Find every line in the records that contains the word "This" and copy each of those lines. Case counts.

══ Given records ══

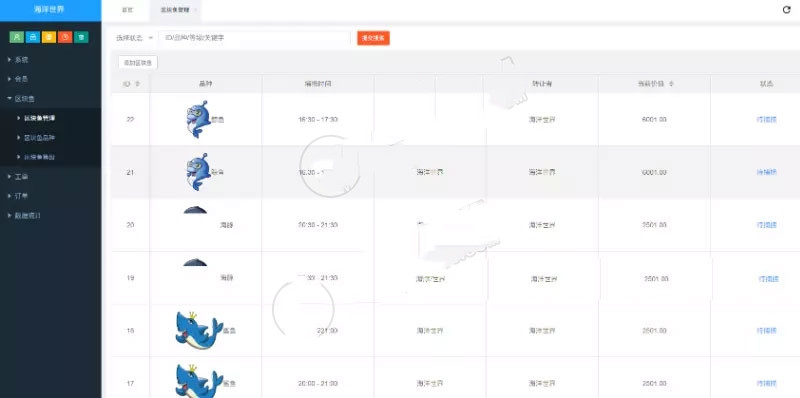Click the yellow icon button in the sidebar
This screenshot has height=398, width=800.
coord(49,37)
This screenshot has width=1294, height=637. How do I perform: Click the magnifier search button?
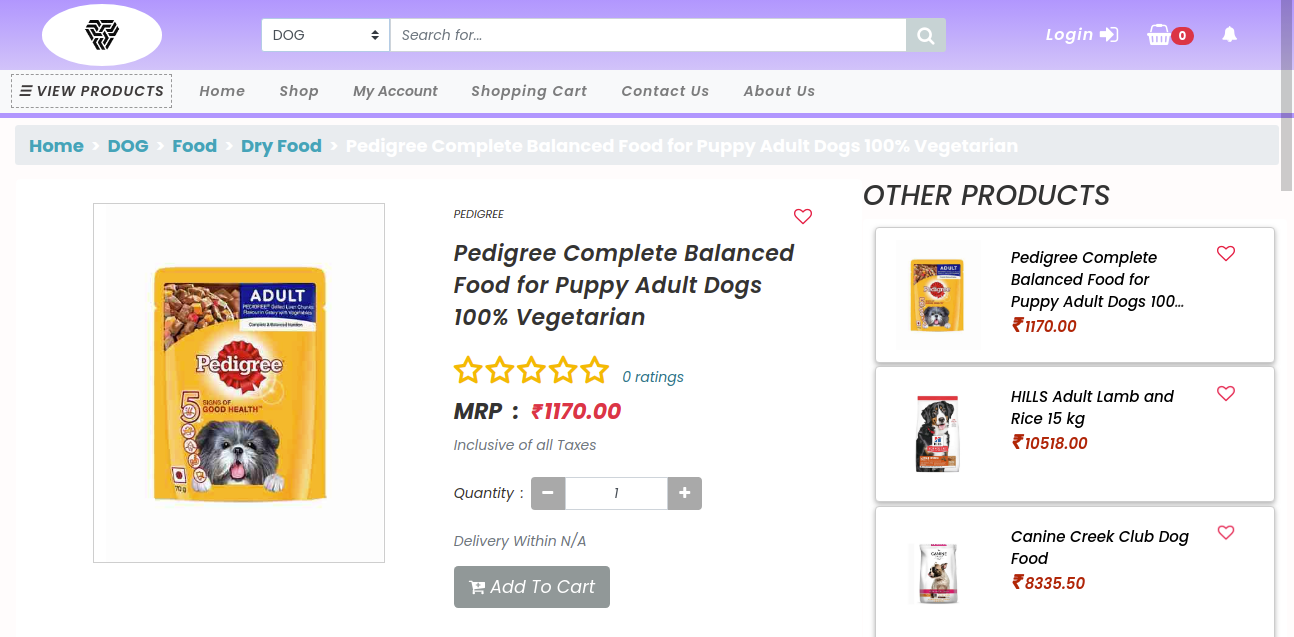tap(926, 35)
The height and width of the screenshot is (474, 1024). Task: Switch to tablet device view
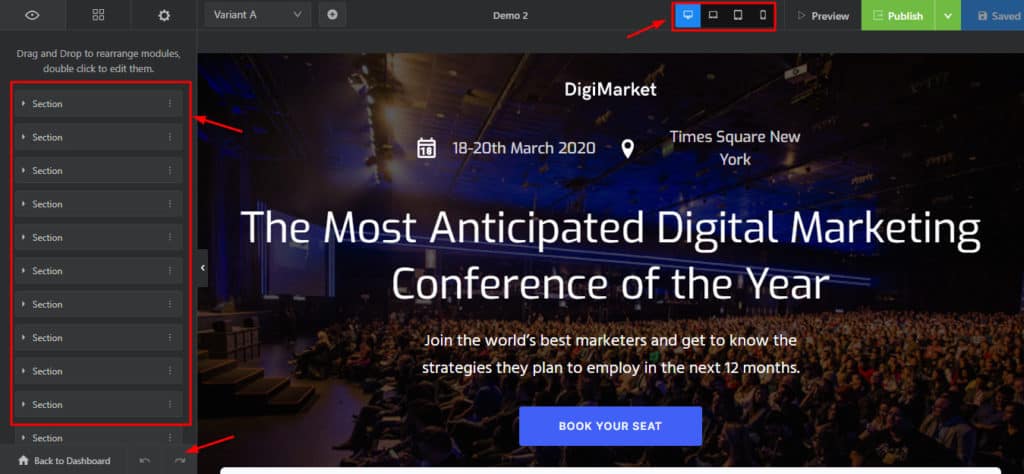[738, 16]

═══
══ Given records ══

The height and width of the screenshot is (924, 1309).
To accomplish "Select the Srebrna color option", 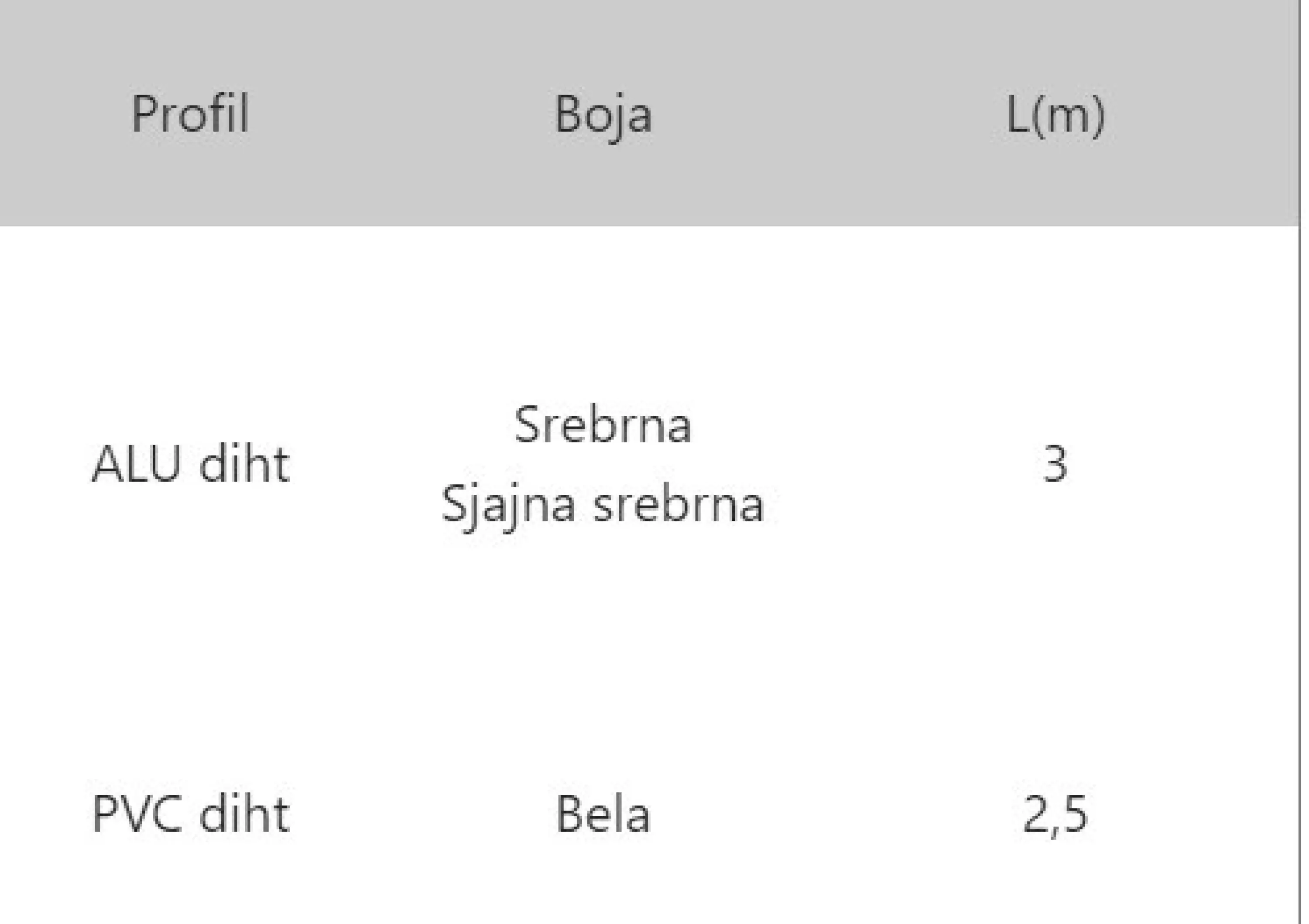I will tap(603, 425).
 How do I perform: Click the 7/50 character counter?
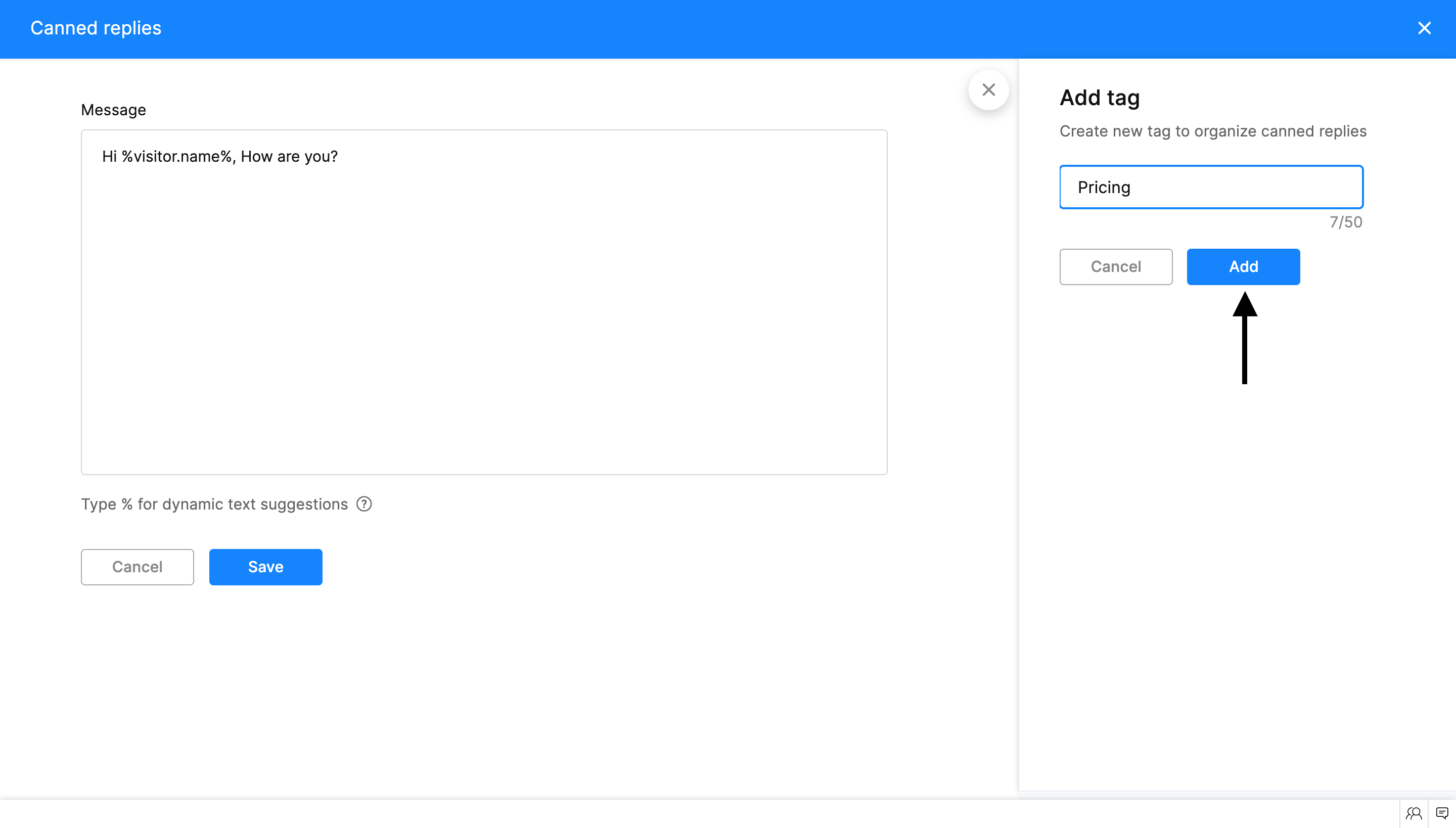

═══
══ Given records ══

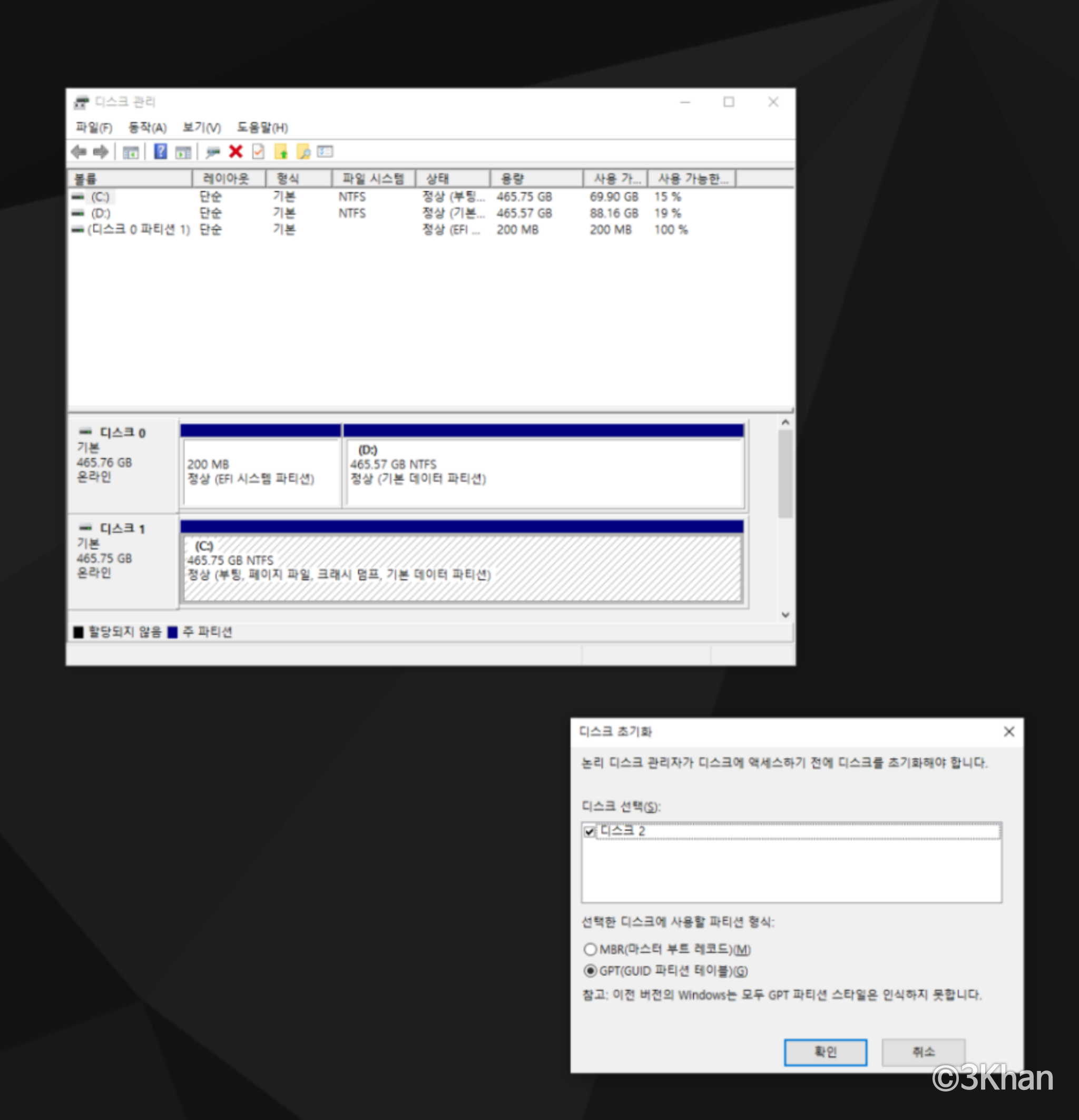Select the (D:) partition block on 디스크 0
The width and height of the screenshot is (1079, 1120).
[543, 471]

═══

(Answer below)
This screenshot has height=398, width=800.
This screenshot has width=1294, height=637. How do I perform: Click the magnifier search button?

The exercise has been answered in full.